Arkane’s eagerly anticipated Deathloop is finally here, and kicks off what is hopefully a two to three month period full of stellar AAA titles ahead of the holidays. Here’s what we thought of the PlayStation 5 version.

Deathloop’s a bit of a strange beast, and that’s not even talking about the game itself. It’s being published by Bethesda, which was purchased by Microsoft earlier this year. Yet…. it’s a (timed) PlayStation 5 exclusive on consoles because existing exclusivity arrangements are being honored. If there’s ever a sequel, will Microsoft bring it to PlayStation? Worries for another day – for now PlayStation 5 owners can be glad with another great Arkane game to play.

Where the notion of a “time loop” used to be associated with Groundhog Day, it’s become a popular tool in recent years. Edge of Tomorrow was brilliant, but in videogames we only recently reviewed Twelve Minutes and the entire roguelite genre feels like a time loop-based phenomenon as well, at least to a degree. In Deathloop, the action takes place on an island called Blackreef, which is caught in one of these time loops.

People are aware of it too, so as a result they just do whatever they feel like doing, knowing there are no consequences for their actions – which turns the island into a modern day Sodom and Gomorrah of sorts. Our protagonist, Colt, figures out he can break the cycle, as long as he’s able to kill specific targets within the time span of a single day. Fail or die, and it’s back to square one.

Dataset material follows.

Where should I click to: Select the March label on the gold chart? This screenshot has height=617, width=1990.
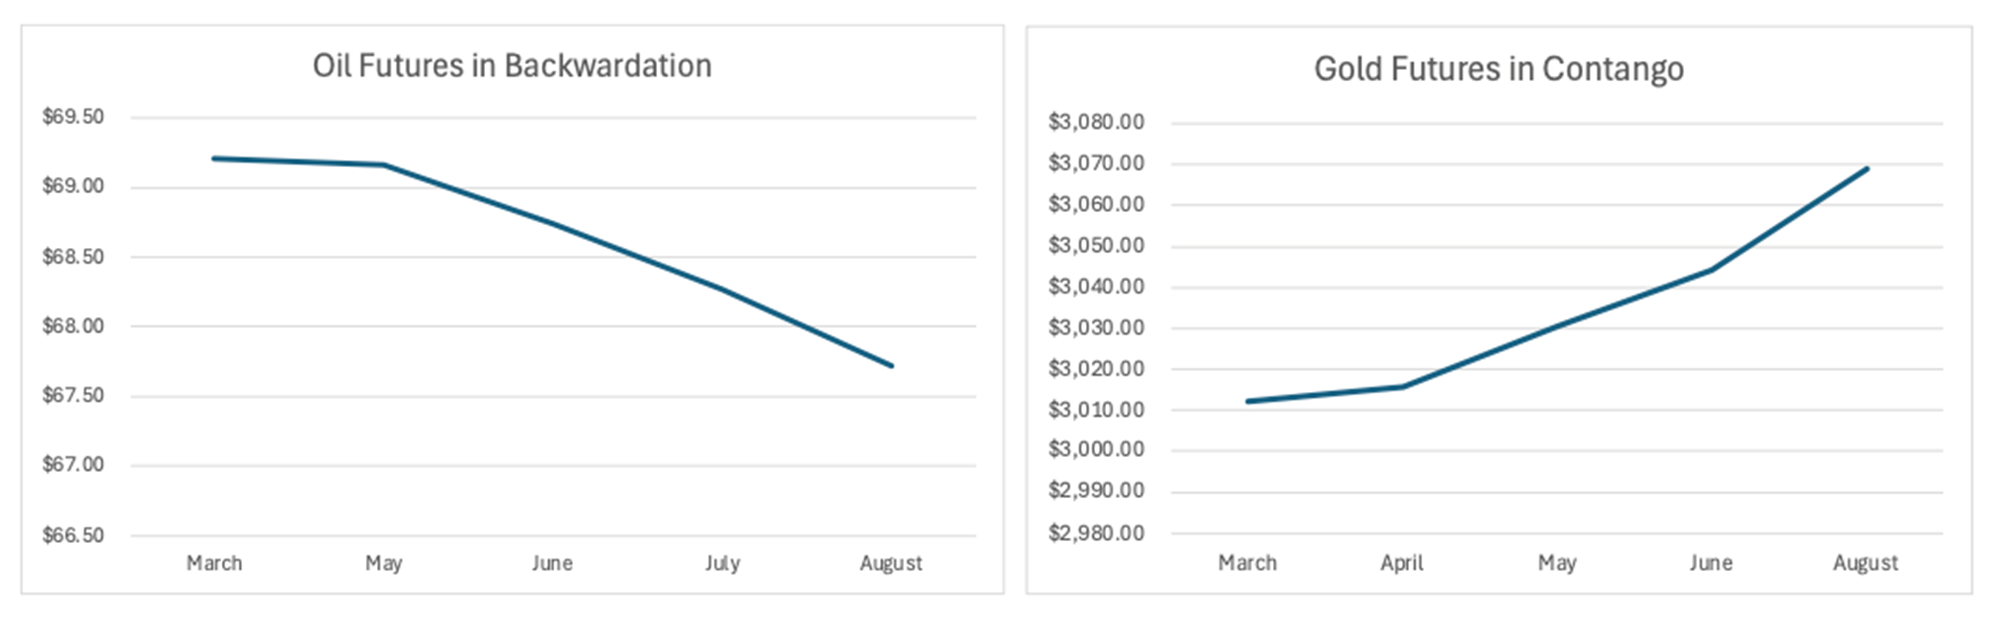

In a throwback to classic arcade gaming, you’re given three “lives” at the start of each loop, so death is rarely instant. There’s also a roguelite element that lets you keep some of your progression, upgrades and inventory, so eventually you’ll start feeling like your goal is within your grasp. It’s never a linear run from target to target though, because Blackreef is divided into four areas and a day has four parts. You can not travel between areas until the next part of the day arrives, so you essentially have to be on point in four different chapters for a successful run.

What’s more is that your actions in “chapter/area 1” will affect how the next parts of the game will play out, which in turn is related to the time loop. Do you already know something will happen in the afternoon? By going there in the morning, you might be able to prevent it from happening – or vice versa, if that suits your objectives better. There’s no one set path through the day that leads to success, and experimenting is definitely part of the fun. While everyone around you lives like it’s their last day on earth, you have advance knowledge that can benefit you and help break the cycle.

There’s a shadow side to Colt’s ability and knowledge as well, and that’s Julianna. She’s the other character with advanced knowledge of the world, only she wants to keep the loop intact and thus get rid of Colt. You’ll run into her during the campaign, but Arkane has also implemented a multiplayer mechanic that features Julianna. You can play as Julianna yourself, invading the games of other players to try and stop Colt – but you also have to expect other players jumping into your own game in a similar fashion. This happened to me early on in my campaign and hindered my progress, so I turned the feature off until I had completed the campaign (during which Julianna becomes AI-controlled), but it’ll be interesting to see how this mechanic evolves in the long run.

As expected in an Arkana game, Deathloop was gorgeously designed, with a stylish retro-futuristic take on a 1960s acid dream that’s a clear departure from Dishonored’s style. And looking beyond the visuals, there’s some great game design work at play here as well. There’s so much diversity in the locations you come across, and they’re all stuffed to the brim with fun little touches to discover. You might not get anywhere near your objective for ages, but you won’t mind – you’ll be having too much fun uncovering the world and all of its useful elements and easter eggs. You could even choose to waste a bunch of time inside an arcade, if you want to do – “there’s always tomorrow”, right?

Deathloop is Arkane’s first next gen game and that is mainly felt in the game’s gunplay, which makes great use of the new DualSense controller in giving players tangible feedback with each gun they equip. Visually it’s very impressive as well, although it does feel like a shame to have to turn off raytracing and other bells and whistles if you want to play at 60 frames per second. Having just switched to a new console generation, having to scale back leaves a bitter aftertaste.

It’s a minor stain on an otherwise brilliant game though – one that by nature encourages multiple playthroughs and manages to make the first one feel like just as much fun as a the last one. Another great Arkane game that, with a lack of first party releases from Sony, should be high on any PS5 owner’s lists this season.